Nigeria

In Nige­ria betreibt Swis­s­hand zurzeit über 25 Pro­gramme in ländlichen, meist sehr abgele­ge­nen Gebi­eten. Obwohl Nige­ria als sech­st­grösster OPEC-Erdöl­pro­duzent bere­its als Schwellen­land gilt, gibt es viele vom Staat ver­nach­läs­sigte Gebi­ete mit sehr gross­er Armut. Ins­ge­samt leben immer noch 70 Prozent der Bevölkerung unter­halb der Armutsgren­ze. Vor Ort arbeit­et Swis­s­hand haupt­säch­lich mit katholis­chen Diöze­sen sowie mit eini­gen region­al gut ver­ankerten NGOs als Part­neror­gan­i­sa­tio­nen zusam­men. Das Ein­satzge­bi­et teilt sich in eine nördliche und eine südliche Region auf, die je von einem regionalen Koor­di­na­tor geleit­et wer­den.

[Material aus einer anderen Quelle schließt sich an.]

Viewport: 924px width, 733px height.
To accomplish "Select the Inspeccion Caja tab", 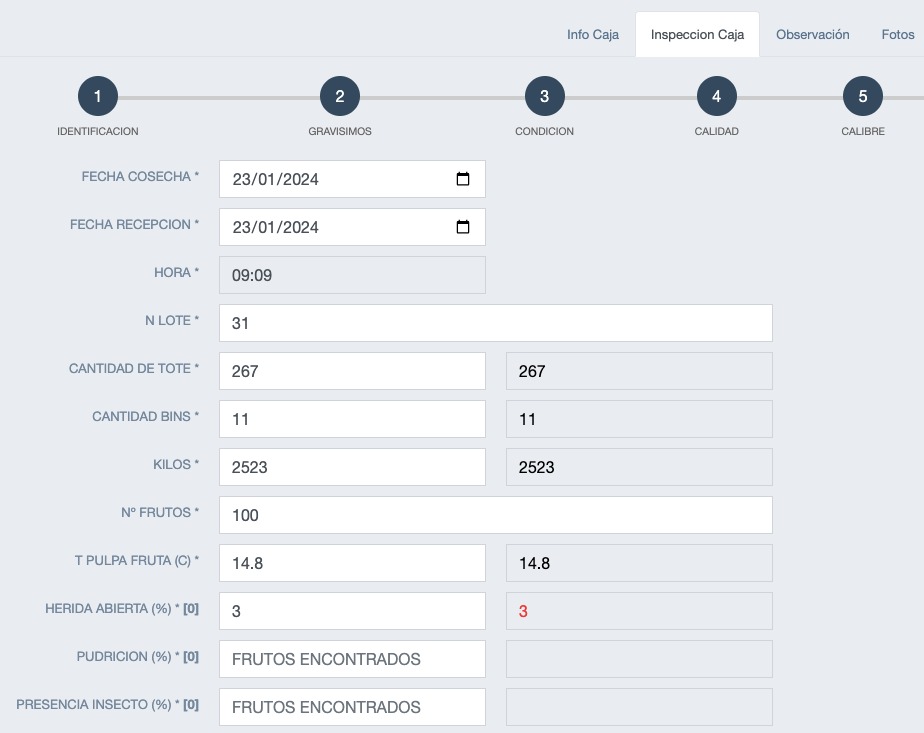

In der nördlichen Region wer­den die Pro­gramme koor­diniert von ein­er Mitar­bei­t­erin der katholis­chen Diözese Makur­di. Sie erstreck­en sich über sehr weite Gebi­ete und liegen teil­weise bis zu 800 km auseinan­der. Die Gegend im Nor­den ist karg und trock­en. Die Bevölkerung ist vor­wiegend mus­lim­isch. Sie litt in den let­zten Jahren stark unter dem Ter­ror von der Islamis­ten-Gruppe Boko Haram.

In der südlichen Region erfol­gt die Koor­di­na­tion der Pro­gramme durch einen Mitar­beit­er der katholis­chen Diözese Abaka­li­ki. Part­neror­gan­i­sa­tio­nen sind bish­er auss­chliesslich katholis­che Diöze­sen. Einzelne Part­ner betreiben mehrere Pro­gramme, wobei auch Spezial­pro­gramme für Sub­sis­tenz-Bauern zum Ein­satz kom­men.  Das Gebi­et im Süden ist halb­tro­pisch, zum Teil sehr frucht­bar. Die Bevölkerung ist vor­wiegend christlich.